> [Work to complete]: Look for the line containing "You are a computer-use agent. Screen" and the line containing "Task: Open the Autodesk 360 sidebar location" in the entries below. Copy those two and all lines between them exactly, leaving out pictures.

(Provided data)

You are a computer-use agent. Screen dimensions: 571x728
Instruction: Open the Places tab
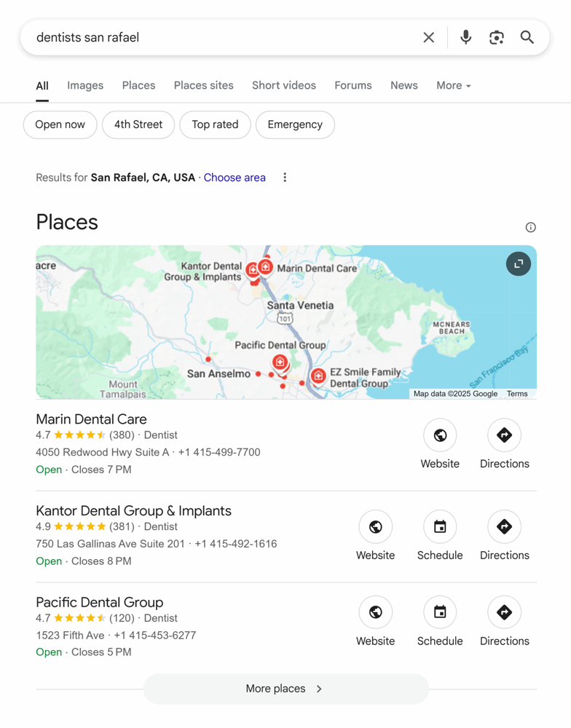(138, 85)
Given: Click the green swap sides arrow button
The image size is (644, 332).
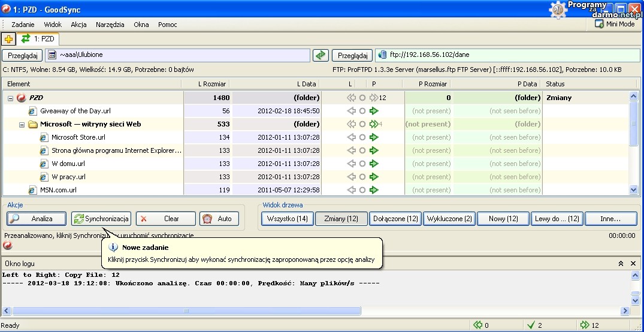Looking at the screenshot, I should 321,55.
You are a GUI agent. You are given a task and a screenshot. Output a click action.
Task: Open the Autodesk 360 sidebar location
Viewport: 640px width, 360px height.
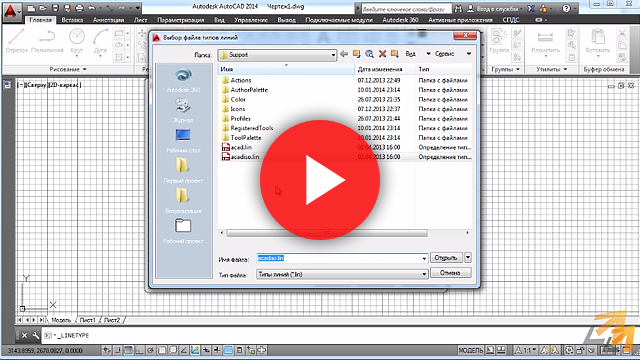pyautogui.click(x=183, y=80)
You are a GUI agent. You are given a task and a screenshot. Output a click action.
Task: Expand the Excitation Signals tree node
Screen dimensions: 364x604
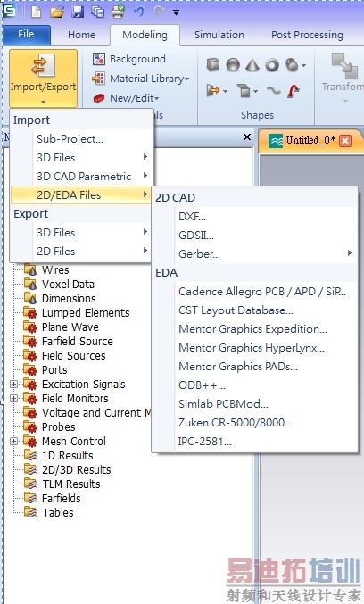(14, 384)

(End Provided data)
(Provided data)

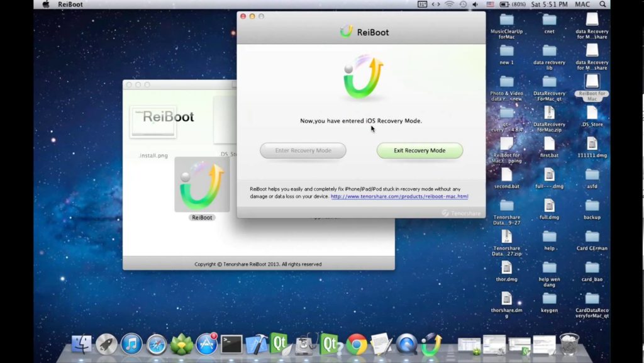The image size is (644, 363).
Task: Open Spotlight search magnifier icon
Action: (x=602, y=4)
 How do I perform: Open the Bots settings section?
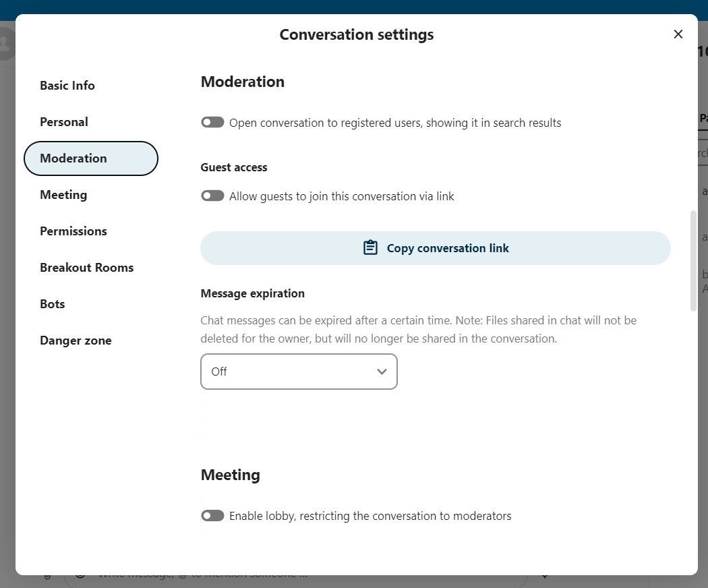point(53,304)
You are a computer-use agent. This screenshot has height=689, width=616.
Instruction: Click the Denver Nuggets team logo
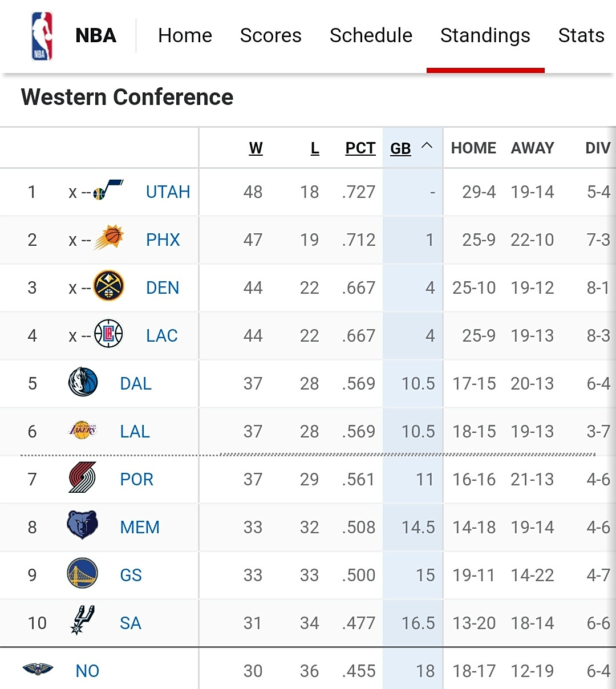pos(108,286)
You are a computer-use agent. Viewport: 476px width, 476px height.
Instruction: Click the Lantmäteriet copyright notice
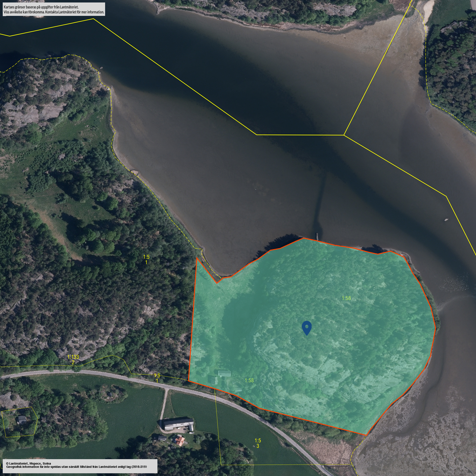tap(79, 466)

(End Provided data)
(Provided data)

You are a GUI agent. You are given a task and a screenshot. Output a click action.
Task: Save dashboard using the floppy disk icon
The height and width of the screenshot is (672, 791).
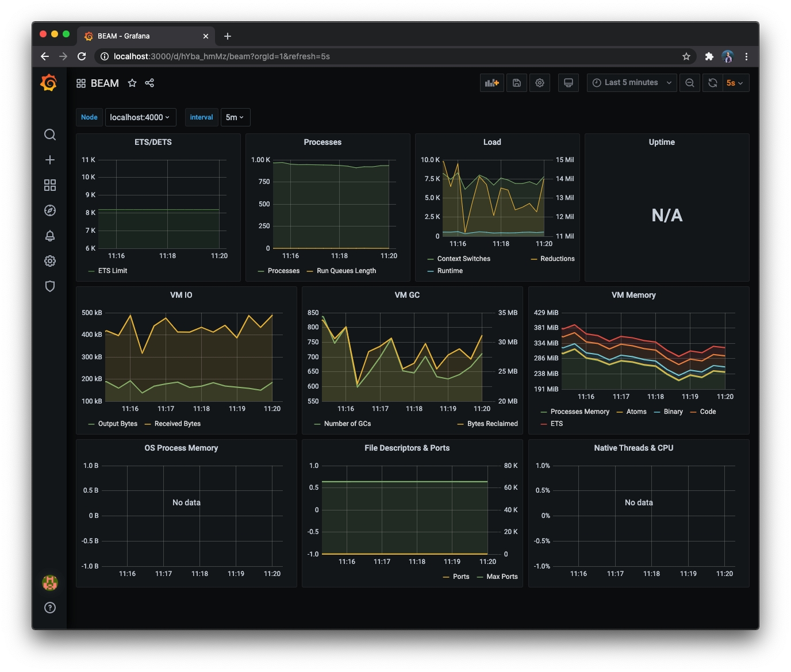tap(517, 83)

(End Provided data)

> [Exercise solution]:
You are a computer-use agent. Screen dimensions: 571x728
Instruction: Open the Places tab
(138, 85)
Given: Click the green swap sides arrow button
The image size is (644, 332).
Looking at the screenshot, I should 321,55.
You are a GUI agent. You are given a task and a screenshot. Output a click action.
Task: Open the Autodesk 360 sidebar location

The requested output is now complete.